Double to int conversion behind the scene?

2020-02-10 04:38发布

问题:

I am just curious to know what happens behind the scene to convert a double to int, say int(5666.1) ? Is that going to be more expensive than a static_cast of a child class to parent? Since the representation of the int and double are fundamentally different is there going to be temporaries created during the process and expensive too.

回答1:

Any CPU with native floating point will have an instruction to convert floating-point to integer data. That operation can take from a few cycles to many. Usually there are separate CPU registers for FP and integers, so you also have to subsequently move the integer to an integer register before you can use it. That may be another operation, possibly expensive. See your processor manual.

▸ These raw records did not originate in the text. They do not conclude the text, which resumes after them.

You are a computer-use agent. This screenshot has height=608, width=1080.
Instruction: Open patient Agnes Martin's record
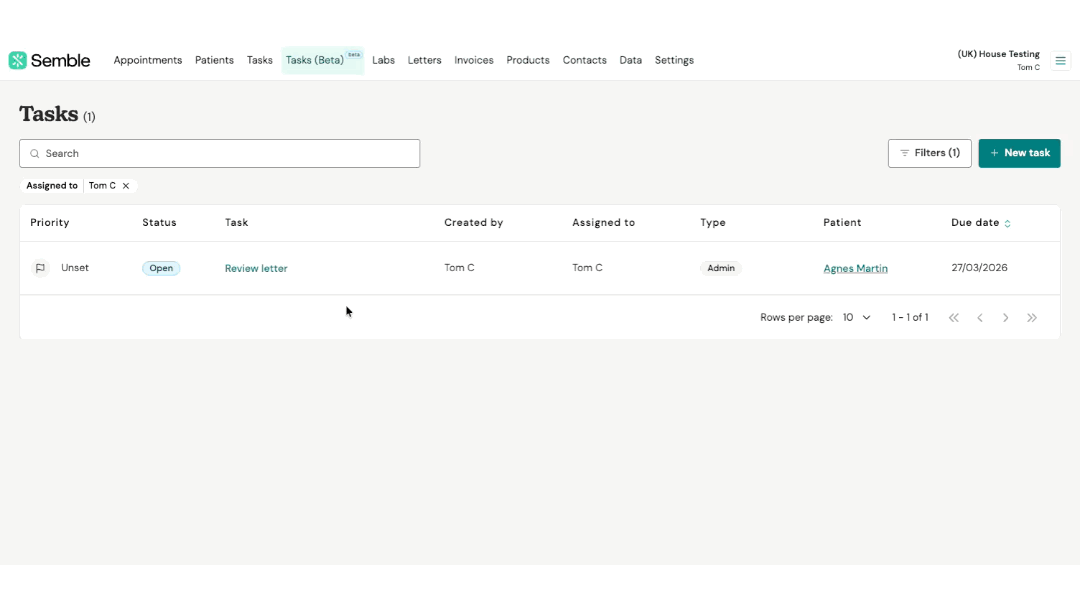[855, 268]
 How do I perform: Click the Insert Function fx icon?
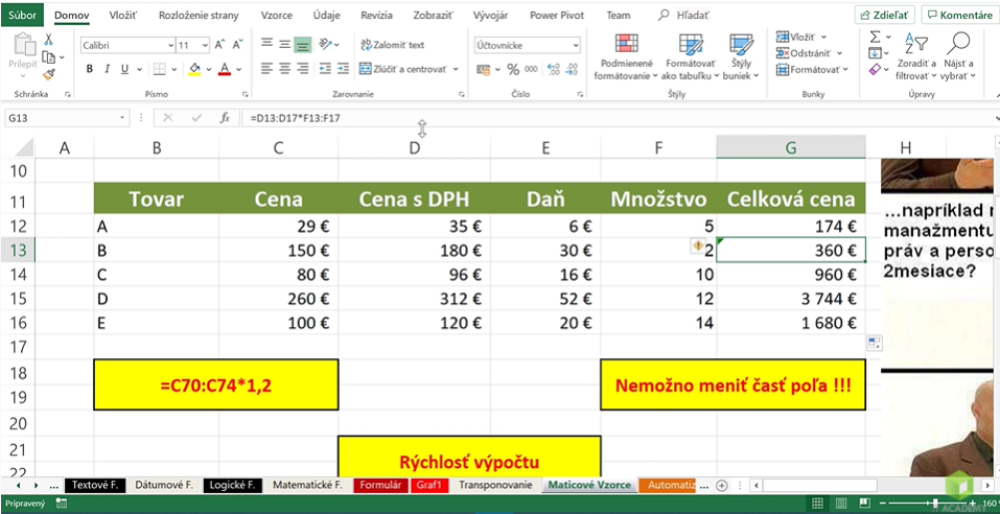click(x=225, y=117)
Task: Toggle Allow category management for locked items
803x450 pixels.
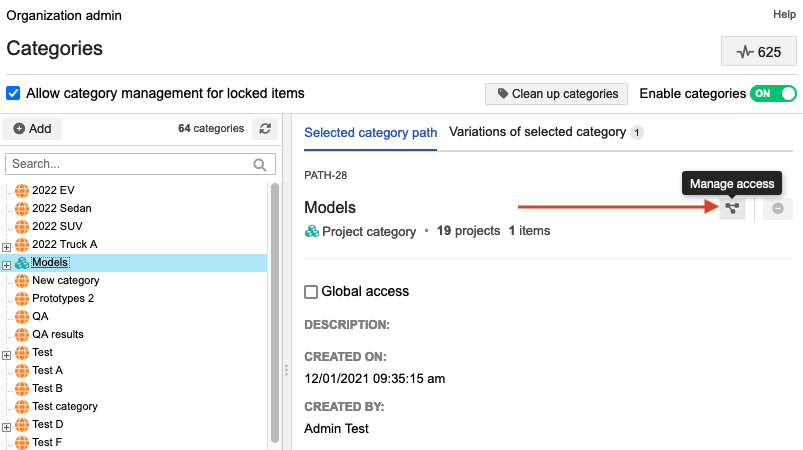Action: (13, 93)
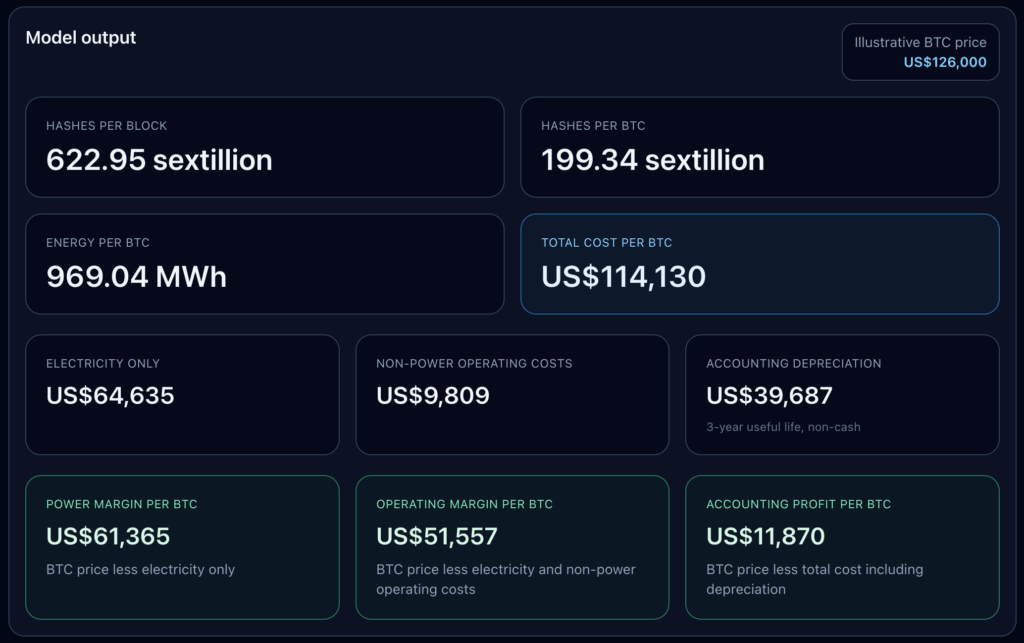Click the Power margin per BTC card
Viewport: 1024px width, 643px height.
[182, 547]
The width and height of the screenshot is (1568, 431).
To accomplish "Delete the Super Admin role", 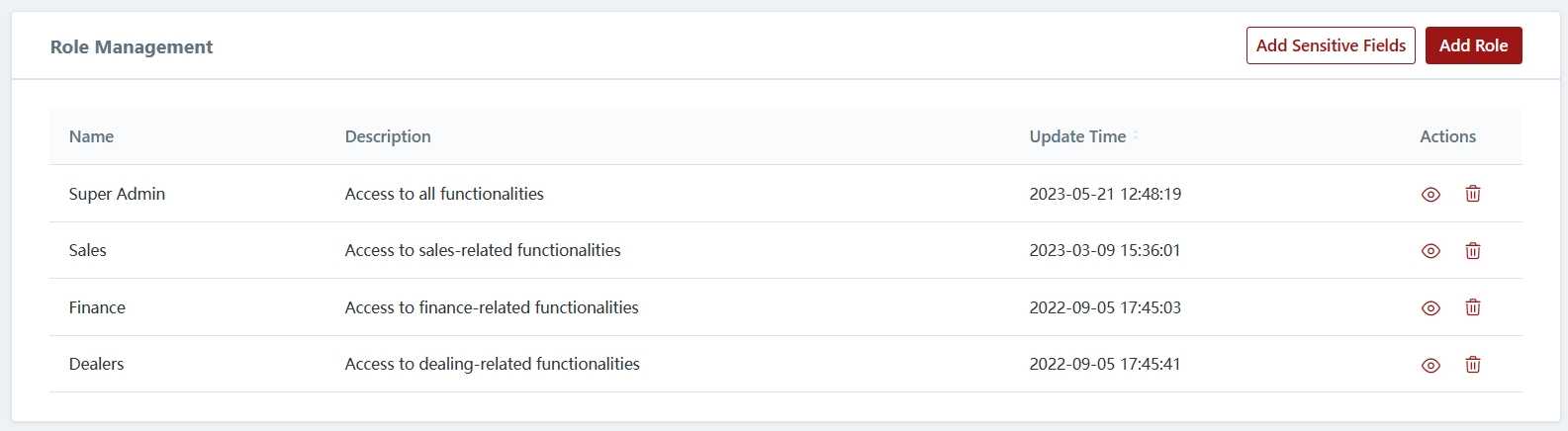I will (x=1473, y=194).
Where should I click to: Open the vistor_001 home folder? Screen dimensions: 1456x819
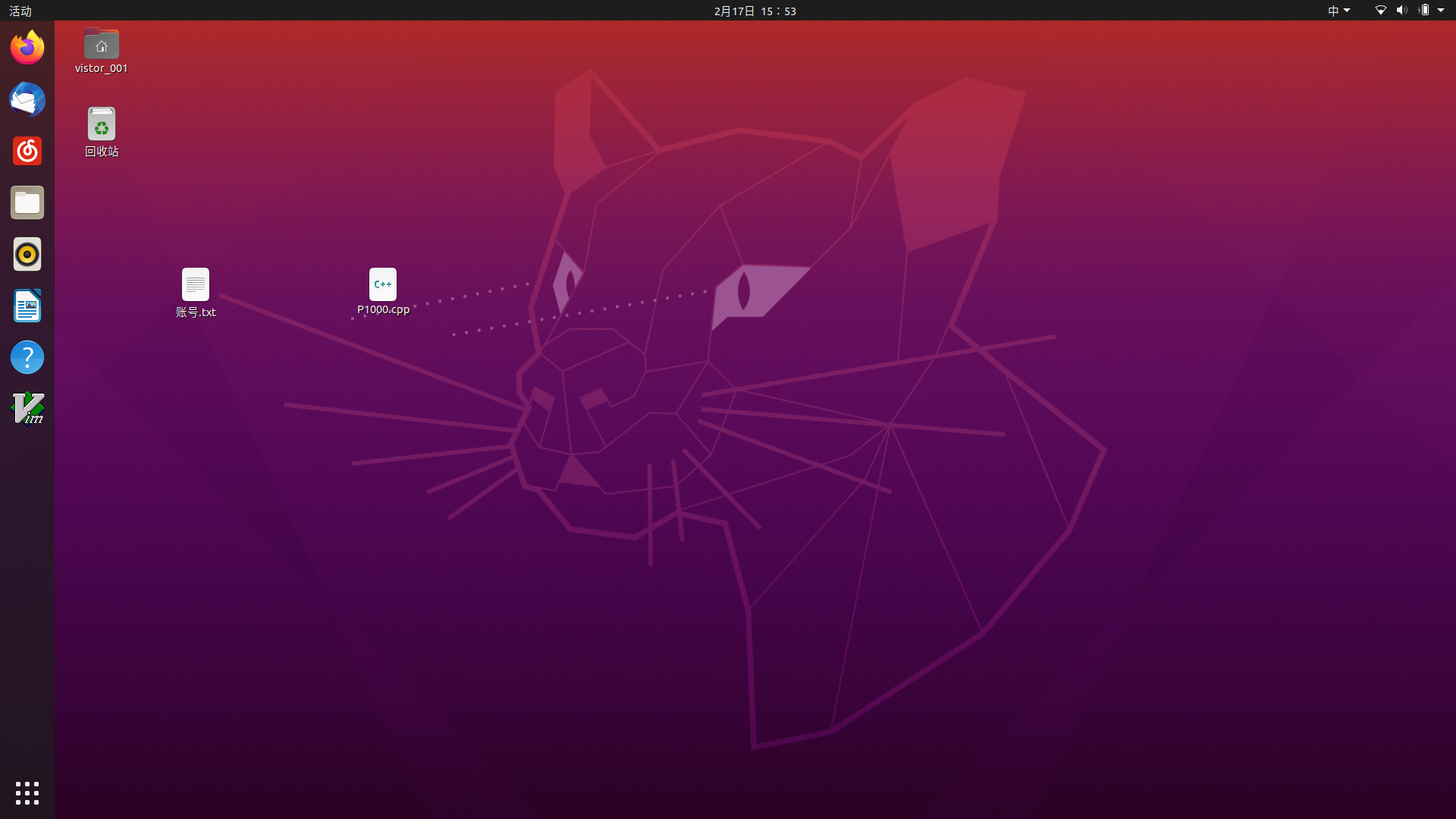click(x=101, y=45)
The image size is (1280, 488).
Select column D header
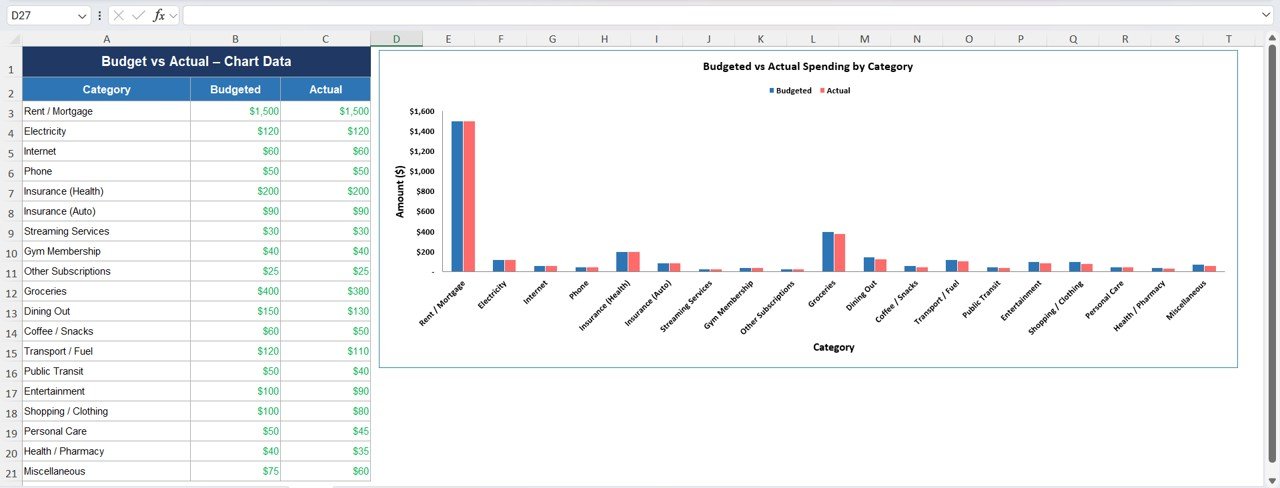[396, 39]
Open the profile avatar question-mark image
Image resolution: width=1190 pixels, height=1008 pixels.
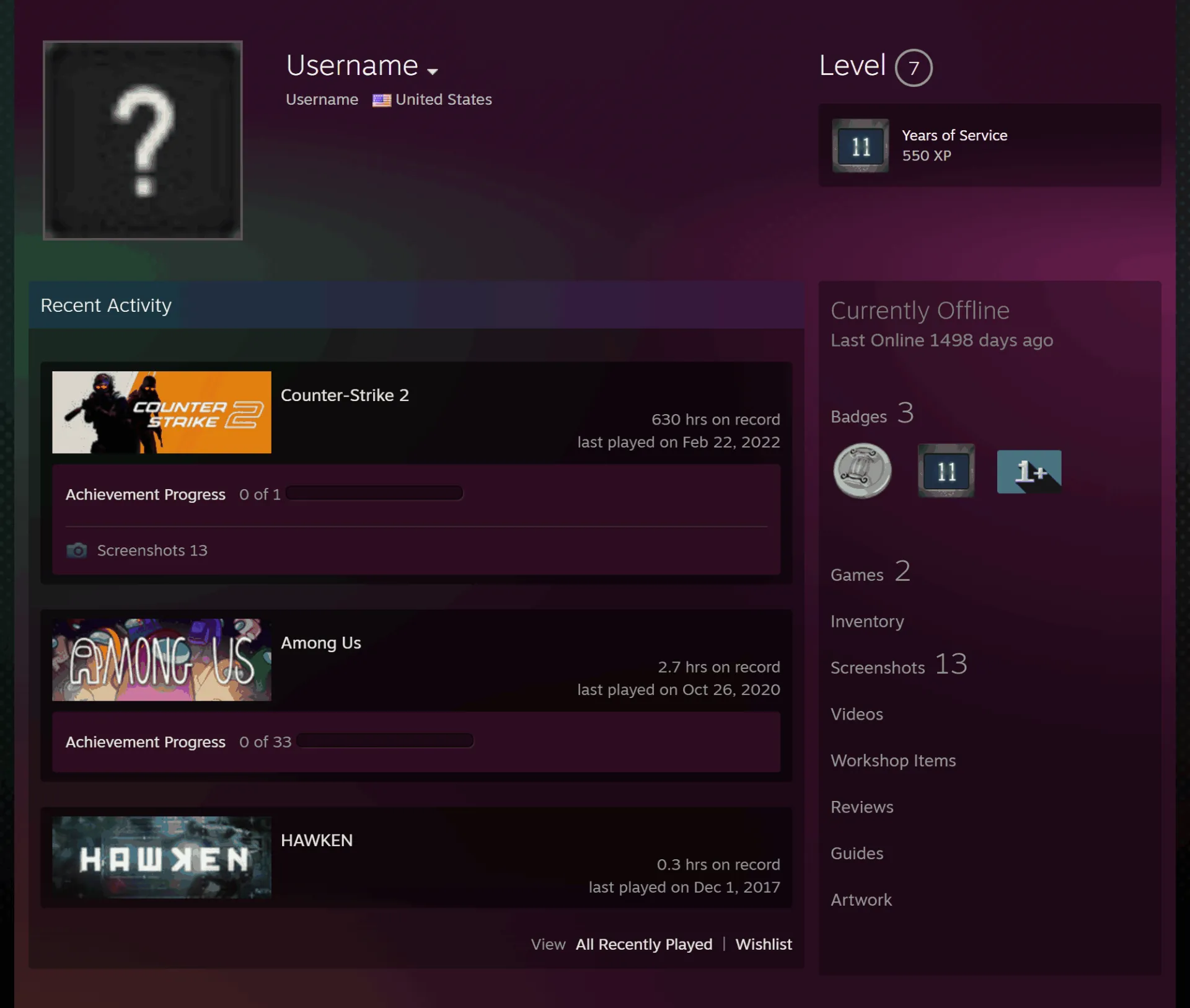coord(143,140)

PowerPC notably does not include an instruction to move an integer in an FP register to an integer register. There has to be a store from FP to memory and load to integer. You could therefore say that a temporary variable is created.

In the case of no hardware FP support, the number has to be decoded. IEEE FP format is:

sign | exponent + bias | mantissa

To convert, you have to do something like

// Single-precision format values:
int const mantissa_bits = 23; // 52 for double.
int const exponent_bits = 8; // 11 for double.
int const exponent_bias = 127; // 1023 for double.

std::int32_t ieee;
std::memcpy( & ieee, & float_value, sizeof (std::int32_t) );
std::int32_t mantissa = ieee & (1 << mantissa_bits)-1 | 1 << mantissa_bits;
int exponent = ( ieee >> mantissa_bits & (1 << exponent_bits)-1 )
             - ( exponent_bias + mantissa_bits );
if ( exponent <= -32 ) {
    mantissa = 0;
} else if ( exponent < 0 ) {
    mantissa >>= - exponent;
} else if ( exponent + mantissa_bits + 1 >= 32 ) {
    overflow();
} else {
    mantissa <<= exponent;
}
if ( ieee < 0 ) mantissa = - mantissa;
return mantissa;

I.e., a few bit unpacking instructions and a shift.



回答2:

There's invariably a dedicated FPU instruction that gets the job done, cvttsd2si if the code generator uses the Intel SSE2 instruction set. That's fast, but not as fast as a static cast. That doesn't usually require any code at all.



回答3:

The static_cast is dependent on the compiler's C++ code generation, but generally has no runtime cost, as the pointer change is calculated at compile time based on the assumed information in the cast.

When you convert a double to int, on an x86 system the compiler will generate a FIST (Floating-Point/Integer Conversion) instruction, and the FPU will do the conversion. This conversion can be implemented in software, and is done this way on certain hardware, or if the program requires it. The GNU MPFR library is capable of doing double to int conversions, and will perform the same conversion on all hardware.